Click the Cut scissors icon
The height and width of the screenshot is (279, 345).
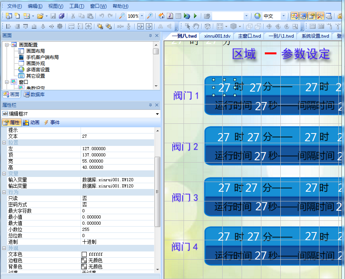point(72,16)
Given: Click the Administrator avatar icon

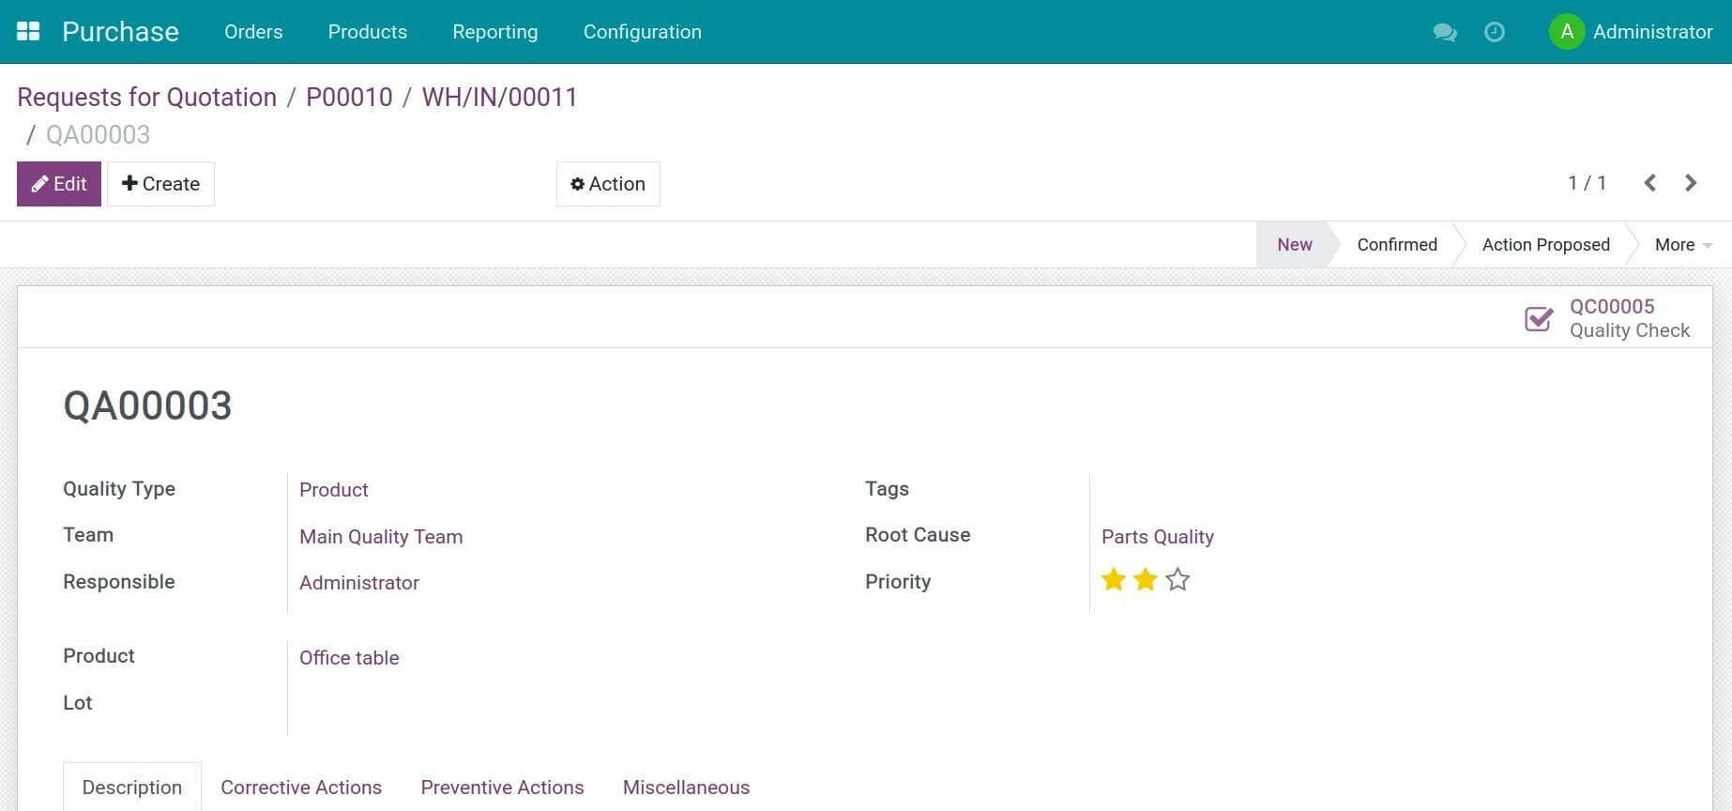Looking at the screenshot, I should pos(1566,32).
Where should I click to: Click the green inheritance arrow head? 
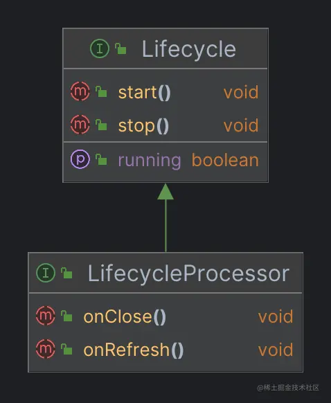pyautogui.click(x=166, y=192)
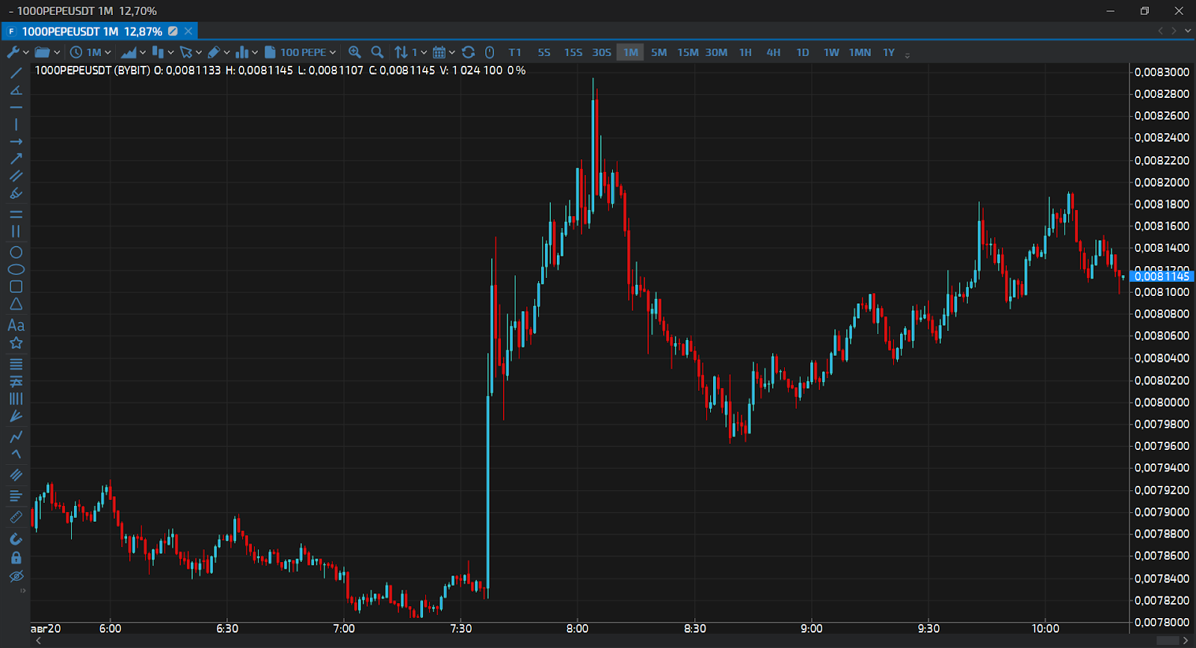Click the refresh chart icon
Viewport: 1196px width, 648px height.
469,52
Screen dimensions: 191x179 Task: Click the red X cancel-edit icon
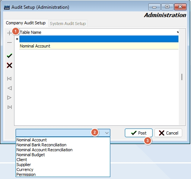(10, 65)
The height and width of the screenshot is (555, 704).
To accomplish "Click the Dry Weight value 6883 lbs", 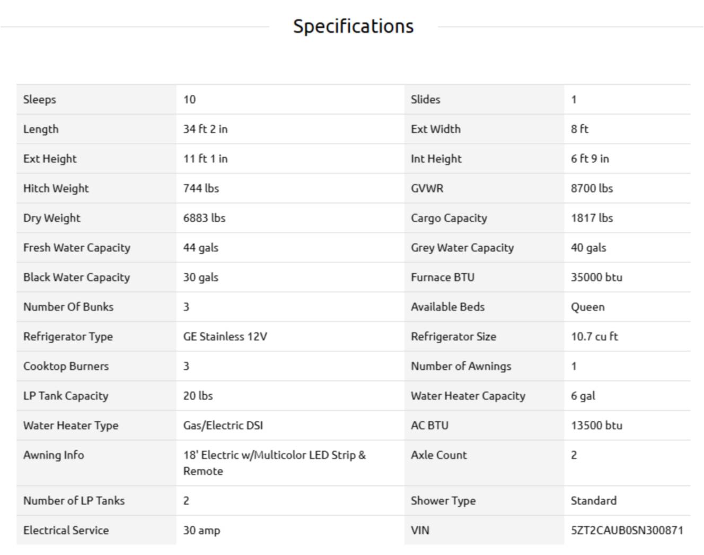I will [x=204, y=218].
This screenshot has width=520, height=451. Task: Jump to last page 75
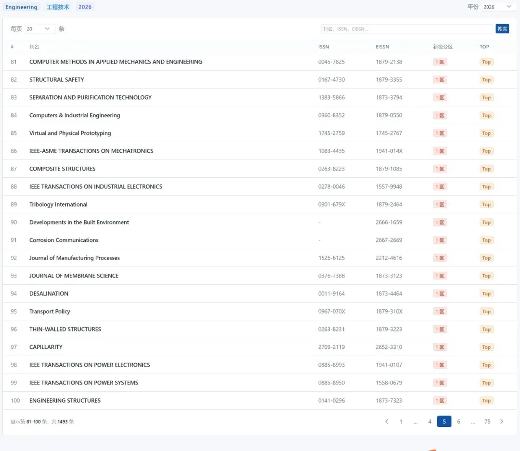point(487,422)
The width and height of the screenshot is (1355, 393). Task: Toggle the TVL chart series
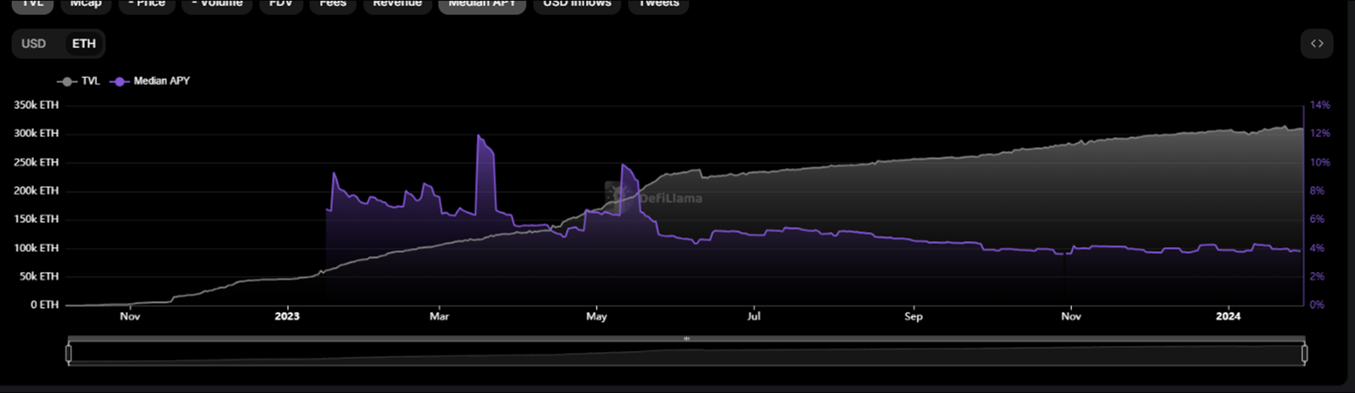pyautogui.click(x=32, y=5)
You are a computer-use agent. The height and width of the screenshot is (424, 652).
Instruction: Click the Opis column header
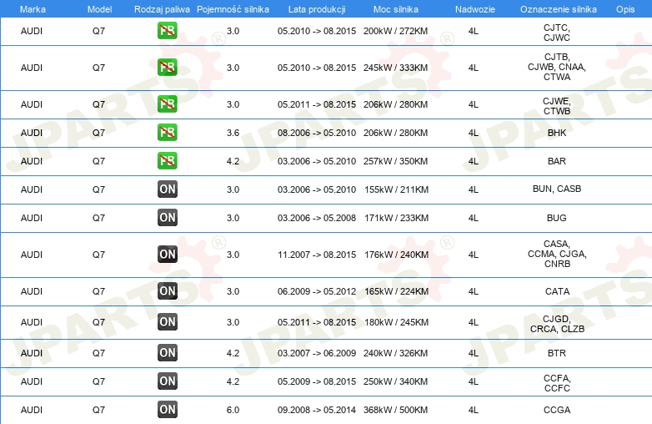[624, 8]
========================
▶ EXERCISE AIM
Rescale the data from the line containing "This screenshot has" through the end of the data, inclusive. Write those lines out again, requests included, with each coordinate in the answers multiplied by 0.75 and rounded to a whole number (halves round up), and omit the pictures.

▶ THE RESULT
This screenshot has width=520, height=451. Task: Jump to last page 75
point(365,317)
The width and height of the screenshot is (1355, 393). Task: Toggle the TVL chart series
pyautogui.click(x=24, y=4)
You are a computer-use agent. The height and width of the screenshot is (424, 652).
Instruction: Click the Opis column header
[468, 6]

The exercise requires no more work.